Hal ini alih-alih mencegah radikalisme, yang ada malah menciptakan teror baru di dunia kampus. Pengamat pendidikan dari Universitas Al Azhar Indonesia Prof. Suparji Ahmad menilai, wacana Menteri Riset, Teknologi, dan Pendidikan Tinggi (Menristekdikti) terkait pendataan nomor handphone (HP) dan media sosial (medsos) mahasiswa sangat berlebihan (Republika, Juni 2018).
Dia pun mengungkapkan, bentuk pengawasan tersebut dapat mengganggu suasana akademik. Koordinator pusat BEM seluruh Indonesia juga memberikan pernyataan yang senada. Mereka menganggap tudingan sejumlah perguruan tinggi diduga terpapar paham radikal tidak berdasarkan data yang valid.
Mereka menilai tidak ada indikator yang jelas dalam mengkategorikan kampus-kampus yang dicap terpapar radikalisme (CNN Indonesia, Juni 2018). Lebih jauh menurut jubir HTI, Ismail Yusanto, upaya tersebut apabila dibiarkan dapat menimbulkan bullying atau perundungan bagi civitas akademika yang telah berkontribusi untuk pendidikan tinggi.
Mereka adalah orang-orang profesional yang sebagiannya merupakan akademisi unggul lulusan AS, Jerman dan Jepang. Ismail Yusanto juga menyatakan bahwa berlebihan Menristekdikti jika menyasar para dosen terkait HTI karena Pemerintah hanya mencabut status hukum HTI (Tribunnews, Juli 2017).
Manakala tuduhan dan kebijakan serampangan ini dilakukan tentu dapat memunculkan tindakan-tindakan persekusi sebagaimana yang sudah menimpa Prof. Dr. Suteki -salah satu Guru Besar Hukum di UNDIP-, hanya karena bersedia menjadi saksi ahli pada sidang HTI.
Sebuah pilihan yang sama sekali tidak perlu dianggap membahayakan karena didasarkan bidang kepakaran atau kelimuan yang beliau miliki.
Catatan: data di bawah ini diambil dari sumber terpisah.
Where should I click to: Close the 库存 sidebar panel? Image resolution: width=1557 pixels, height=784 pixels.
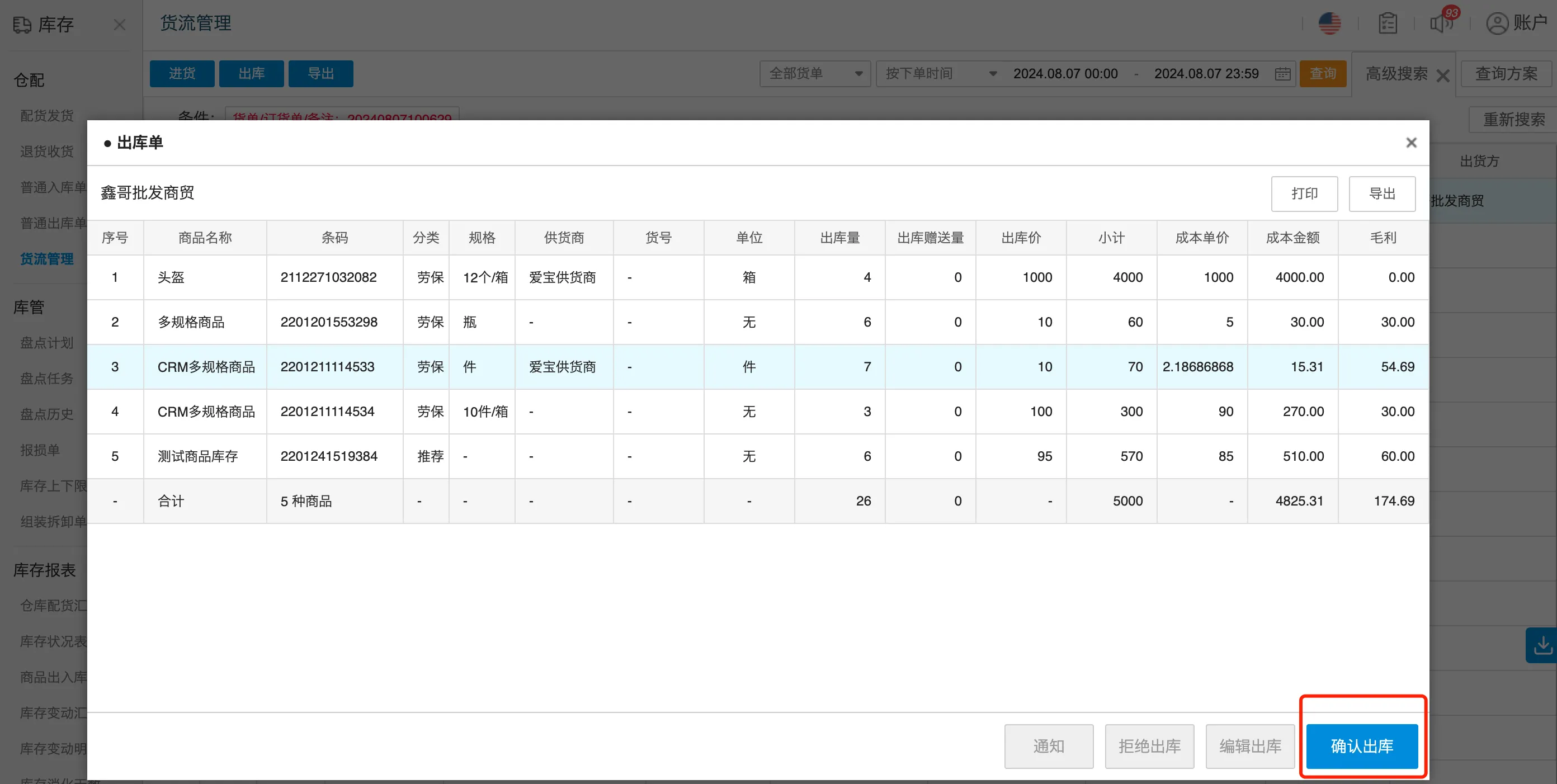(x=120, y=25)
Sebagai seorang akademisi, itu semua dilakukan semata-mata sebagai bentuk profesionalisme tinggi dari tanggung jawab keilmuan beliau.
Sedikit mengutip dari laman Wikipedia, Suteki dikenal sebagai dosen yang berprestasi. Dia pernah mendapat predikat sebagai Dosen terbaik di tahun 2006, 2008 dan 2009.
Pernah pula menjabat sebagai Sekretaris II Program Kenotariatan UNDIP dan Ketua Program Studi Magister Ilmu Hukum UNDIP. Meski telah mengajar Pancasila selama 24 tahun, tidak mampu mencegahnya dari tuduhan sebagai anti-Pancasila dan anti-NKRI hingga berakhir dengan penonaktifan.
Suteki menilai pencopotan sementara jabatan terhadap dirinya terlalu dipaksakan oleh Undip hanya karena tekanan publik di media sosial tanpa melihat realitasnya.
Terlebih, beliau mengaku belum pernah dimintai klarifikasi. Menurutnya musti ada ruang untuk diskusi, di manapun, baik di dalam maupun di luar kampus agar persepsi saling dipahami sehingga tidak berakhir dengan persekusi layaknya yang beliau alami (CNN Indonesia, Juni 2018).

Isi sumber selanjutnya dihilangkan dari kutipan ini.